**Source extract:**
+===+

Saturday, November 24, 2007

Part4: Amino Acids

An emerging trend involves using nutrition as a "legal" alternative to activate the body's normal anabolic mechanisms. Weight lifters, bodybuilders and health freaks regularly use amino acid supplements, believing they boost the body's natural production of testosterone, GH, insulin, or insulin-like growth factor I (IGF-1) and so improve muscle size and strength and decrease body fat. The rationale for this stems from the clinical use of amino acid infusion or ingestion to regulate anabolic hormones in deficient patients.

However, research on healthy subjects does not provide convincing evidence for an ergogenic effect of regular intake of amino acid supplements on hormone secretion, training responsiveness, or exercise performance.

Stimulating and anabolic effect


Manipulation and timing of intake of nutritional variables in the immediate pre- and post- exercise periods can affect the responsiveness to resistance training via mechanisms that alter the nutrient availability, enzyme activity, and hormonal secretions, interactions with receptors on target tissues, and gene translations and transcription.

Resistance training stimulates protein synthesis and protein degradation in exercised muscle fibers. Muscle hypertrophy should occur when there is a net increase in protein synthesis. Dietary modifications that increase amino acid transport into muscles and that which also increases anabolic hormones like insulin should on paper increase anabolism and/or depress catabolism.

+===+

Stored data entries
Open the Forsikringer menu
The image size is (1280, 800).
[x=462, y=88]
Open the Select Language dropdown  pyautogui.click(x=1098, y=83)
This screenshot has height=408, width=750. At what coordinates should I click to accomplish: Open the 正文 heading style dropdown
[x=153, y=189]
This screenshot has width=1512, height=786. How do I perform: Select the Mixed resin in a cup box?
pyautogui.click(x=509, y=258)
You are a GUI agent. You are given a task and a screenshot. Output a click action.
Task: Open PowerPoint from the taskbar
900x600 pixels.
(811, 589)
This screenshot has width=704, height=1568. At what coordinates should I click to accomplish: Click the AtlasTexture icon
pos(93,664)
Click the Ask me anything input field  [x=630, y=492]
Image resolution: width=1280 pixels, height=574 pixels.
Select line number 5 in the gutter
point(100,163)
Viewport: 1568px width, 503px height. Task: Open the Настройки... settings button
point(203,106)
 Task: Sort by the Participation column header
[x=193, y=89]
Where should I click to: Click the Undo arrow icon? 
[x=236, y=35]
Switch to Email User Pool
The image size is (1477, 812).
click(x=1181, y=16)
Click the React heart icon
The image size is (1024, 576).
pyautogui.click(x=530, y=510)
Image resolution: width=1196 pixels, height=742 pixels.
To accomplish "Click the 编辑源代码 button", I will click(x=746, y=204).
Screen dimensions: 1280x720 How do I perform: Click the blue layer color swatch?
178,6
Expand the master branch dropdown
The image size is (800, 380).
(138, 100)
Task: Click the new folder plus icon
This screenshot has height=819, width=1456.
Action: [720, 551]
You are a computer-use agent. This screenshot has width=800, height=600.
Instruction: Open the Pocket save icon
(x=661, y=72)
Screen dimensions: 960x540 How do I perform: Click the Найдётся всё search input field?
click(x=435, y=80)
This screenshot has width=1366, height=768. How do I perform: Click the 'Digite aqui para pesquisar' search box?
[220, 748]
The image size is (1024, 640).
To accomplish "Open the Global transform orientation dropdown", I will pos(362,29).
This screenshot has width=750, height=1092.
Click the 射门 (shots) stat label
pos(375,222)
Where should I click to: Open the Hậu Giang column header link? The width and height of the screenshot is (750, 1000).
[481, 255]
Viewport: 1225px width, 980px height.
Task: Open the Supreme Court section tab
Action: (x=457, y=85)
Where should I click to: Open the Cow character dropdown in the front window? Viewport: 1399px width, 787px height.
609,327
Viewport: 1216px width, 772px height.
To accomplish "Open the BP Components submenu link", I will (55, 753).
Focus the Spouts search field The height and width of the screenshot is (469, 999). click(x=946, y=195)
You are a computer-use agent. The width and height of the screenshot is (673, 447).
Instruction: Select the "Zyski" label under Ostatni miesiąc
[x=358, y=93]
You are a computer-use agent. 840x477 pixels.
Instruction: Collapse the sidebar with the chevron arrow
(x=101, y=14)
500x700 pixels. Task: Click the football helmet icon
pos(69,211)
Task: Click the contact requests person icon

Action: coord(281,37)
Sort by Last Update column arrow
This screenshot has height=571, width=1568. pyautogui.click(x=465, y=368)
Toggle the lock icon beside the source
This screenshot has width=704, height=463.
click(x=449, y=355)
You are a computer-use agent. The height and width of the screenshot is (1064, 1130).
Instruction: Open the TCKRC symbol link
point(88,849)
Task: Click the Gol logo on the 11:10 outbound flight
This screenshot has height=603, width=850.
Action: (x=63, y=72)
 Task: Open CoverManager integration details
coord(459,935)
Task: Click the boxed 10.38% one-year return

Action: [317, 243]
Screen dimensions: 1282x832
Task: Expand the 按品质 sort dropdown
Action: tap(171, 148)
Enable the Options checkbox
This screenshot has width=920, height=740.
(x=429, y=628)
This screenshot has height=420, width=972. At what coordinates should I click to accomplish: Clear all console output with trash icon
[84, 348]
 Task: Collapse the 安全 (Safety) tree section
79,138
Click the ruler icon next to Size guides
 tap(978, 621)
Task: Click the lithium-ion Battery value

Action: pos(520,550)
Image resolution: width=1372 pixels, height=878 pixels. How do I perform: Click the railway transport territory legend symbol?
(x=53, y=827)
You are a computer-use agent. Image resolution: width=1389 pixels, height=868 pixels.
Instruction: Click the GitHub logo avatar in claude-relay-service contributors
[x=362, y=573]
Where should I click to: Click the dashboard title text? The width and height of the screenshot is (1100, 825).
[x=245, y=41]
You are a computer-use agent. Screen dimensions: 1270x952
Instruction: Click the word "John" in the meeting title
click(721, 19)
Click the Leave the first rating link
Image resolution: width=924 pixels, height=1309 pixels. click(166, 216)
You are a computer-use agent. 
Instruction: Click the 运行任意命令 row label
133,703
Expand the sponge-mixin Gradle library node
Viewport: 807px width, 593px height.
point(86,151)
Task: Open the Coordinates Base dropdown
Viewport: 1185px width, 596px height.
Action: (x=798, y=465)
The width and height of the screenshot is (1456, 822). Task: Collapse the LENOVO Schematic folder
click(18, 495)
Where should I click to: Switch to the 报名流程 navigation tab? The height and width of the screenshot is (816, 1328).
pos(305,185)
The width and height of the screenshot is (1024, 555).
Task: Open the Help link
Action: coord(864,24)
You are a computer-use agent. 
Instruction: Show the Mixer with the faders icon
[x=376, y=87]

+===+

**Task requirements:**
1. According to the amino acid article, what does resistance training stimulate in exercised muscle fibers?
2. Reproduce the amino acid article from "Stimulating and anabolic" up to and including "translations and transcription.".
The stored data entries have no role in this work.

**Set of answers:**
1. Resistance training stimulates protein synthesis and protein degradation in exercised muscle fibers.

2.
Stimulating and anabolic effect


Manipulation and timing of intake of nutritional variables in the immediate pre- and post- exercise periods can affect the responsiveness to resistance training via mechanisms that alter the nutrient availability, enzyme activity, and hormonal secretions, interactions with receptors on target tissues, and gene translations and transcription.